China had banned all financial transactions with Bitcoin and other tokens since 2019 but had turned a blind eye towards mining at farms in Inner Mongolia and Sichuan, Xinjiang as well as other mainland locations until now.
Mining farms situated in Sichuan, Xinjiang were shuttered early on June 20. At midnight all Bitcoin and other cryptocurrency mining operations in Sichuan were powered off ending a years long industry. Any miners engaged in mining in the region are suspected to have incurred massive losses.
Prior to this, China was the world’s largest cryptocurrency mining location accounting for approximately 65 percent of all Bitcoin mining on the planet.
Cryptocurrencies were targeted by the Chinese Communist Party (CCP) as early as 2013 when Bitcoin was trading at less than US$1,000.00. The emerging decentralized technology was seen as a direct threat to the financial stranglehold the CCP has on the nation.
Non-government sanctioned cryptocurrencies have always been viewed as a threat to the governing party. Consistent with past actions, Beijing banned all forms of capital-raising by issuing tokens in 2017 as well, forcing many traders at the time to park their assets.
Coincidentally, trading of China’s official government-backed cryptocurrency, the Digital Yuan, was made available to trade on June 22.
According to www.yuanpaygroup.com , “as of June 22, 2021, anyone can trade China’s new Digital Yuan cryptocurrency coin.”
“As of now, YuanPay Group is the only approved and legalized company in China to trade and sell cryptocurrencies.”, reads the website.
China’s actions felt across the markets
China’s crackdown on cryptocurrency trading is reverberating throughout the market, having an effect on practically every digital currency available to trade and mine.
The popular coin, Ethereum (ETH), was down 25 percent over the past 7 days and the meme coin, Dogecoin (DOGE), after reaching an all time high of US$68 cents on May 7, was trading below US$20 cents on the morning of June 22.
The global market cap for all cryptocurrencies currently stands at US$1.29 trillion which realized a decrease in value over the past day of 4.47 percent representing a loss valued in the ten’s of billions.
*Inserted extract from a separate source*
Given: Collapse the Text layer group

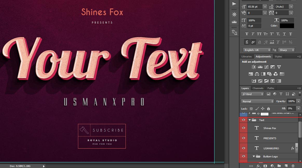Looking at the screenshot, I should point(250,120).

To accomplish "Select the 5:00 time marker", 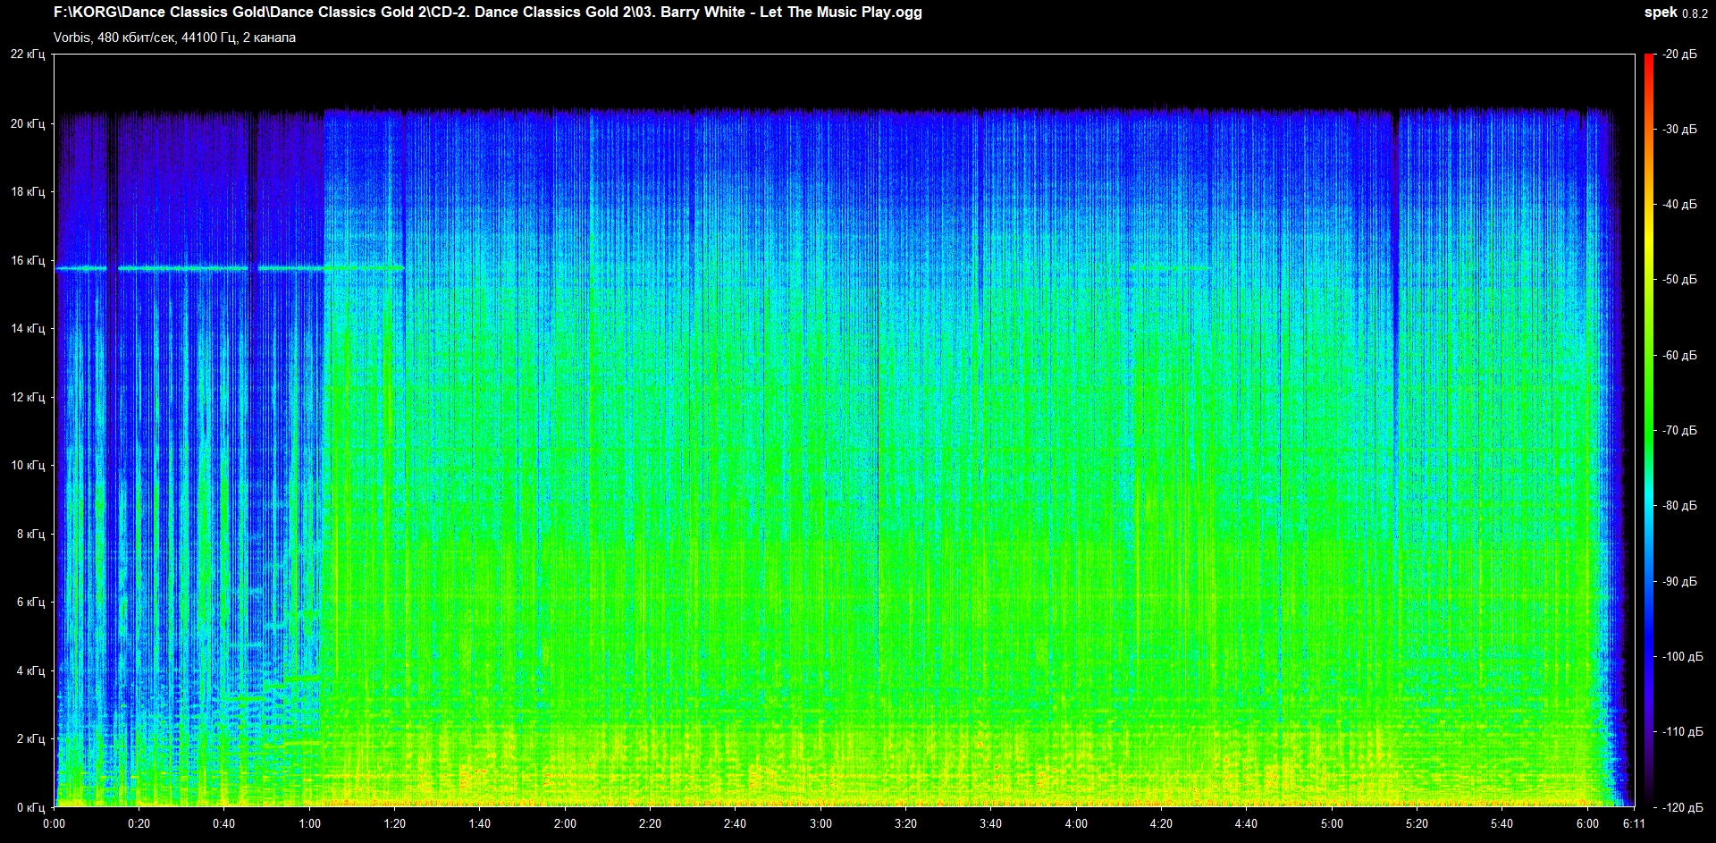I will (x=1332, y=823).
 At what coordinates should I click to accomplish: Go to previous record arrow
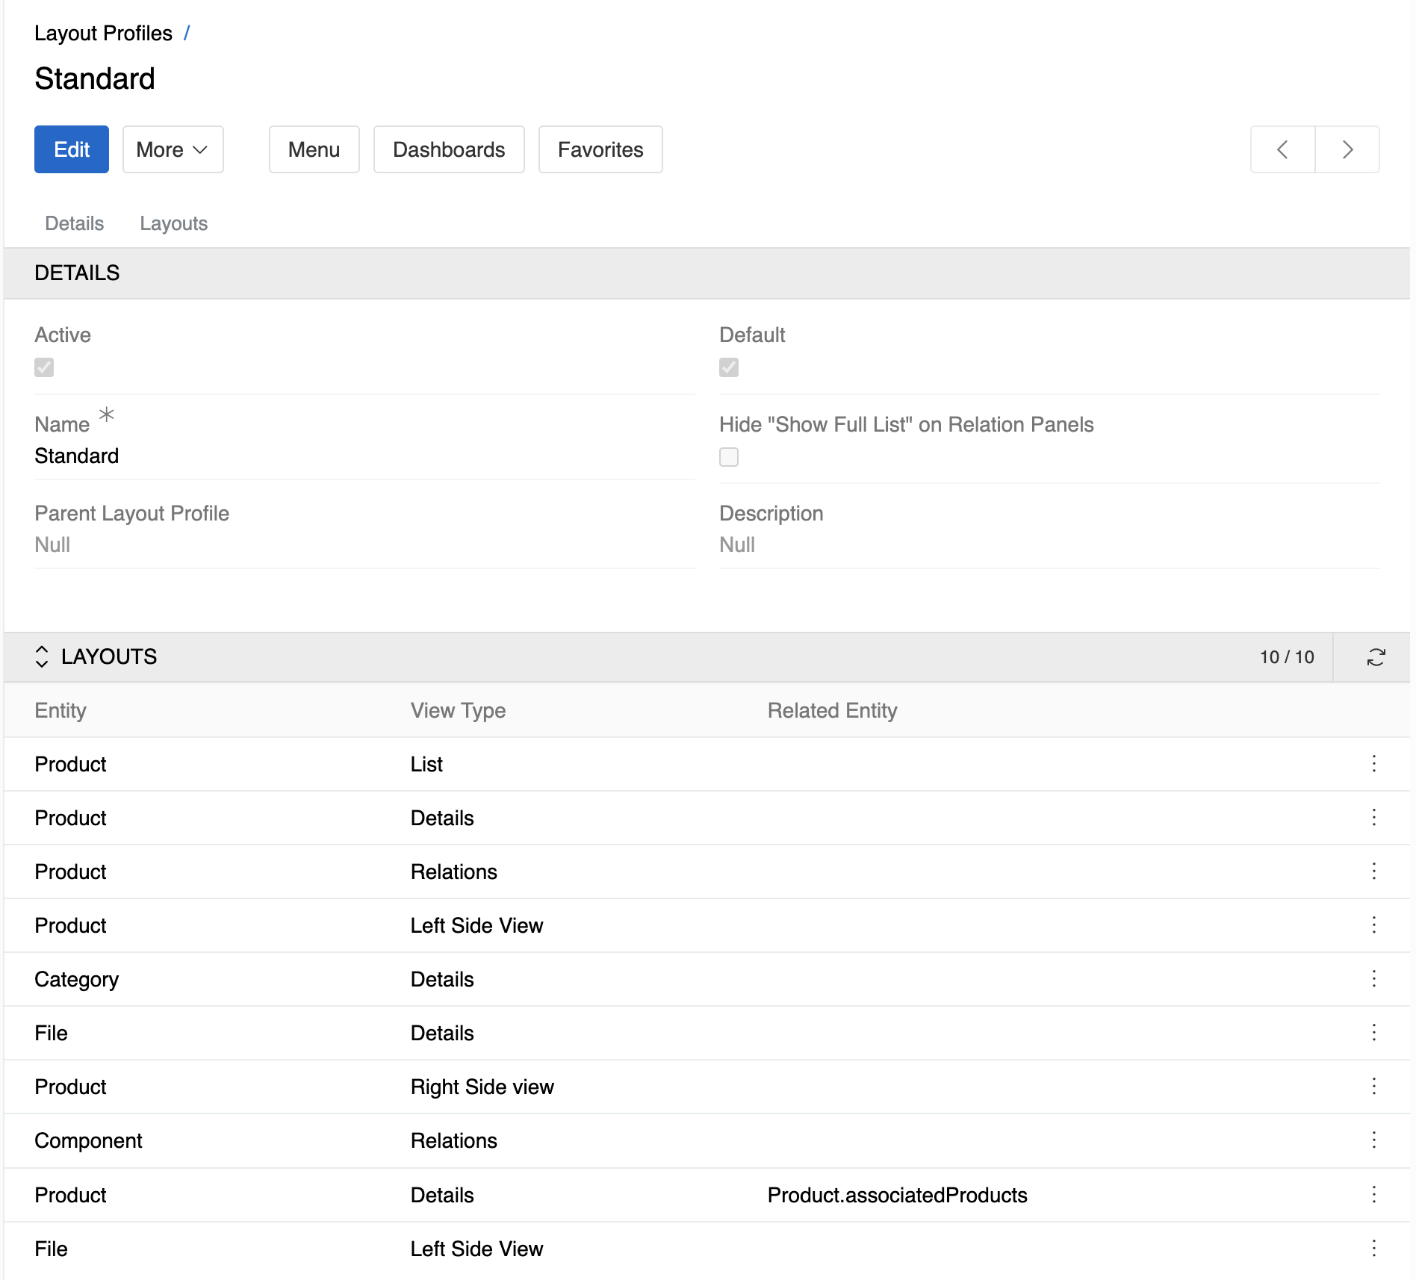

Bitcoin continues to dominate the market however with a 46.94 percent market share, an increase of 1.52 percent overnight, according to coinmarketcap.com.
Despite these incidental losses Bitcoin remains up over 237 percent year-over-year. Similarly, Ethereum is up over 706 percent year-over-year and Dogecoin is up an astounding 8019.51 percent during the same time period, according to Coinsquare a Canadian cryptocurrency exchange.
Cryptocurrencies are considered extremely volatile and it is recommended that investors only invest funds that they are prepared to lose.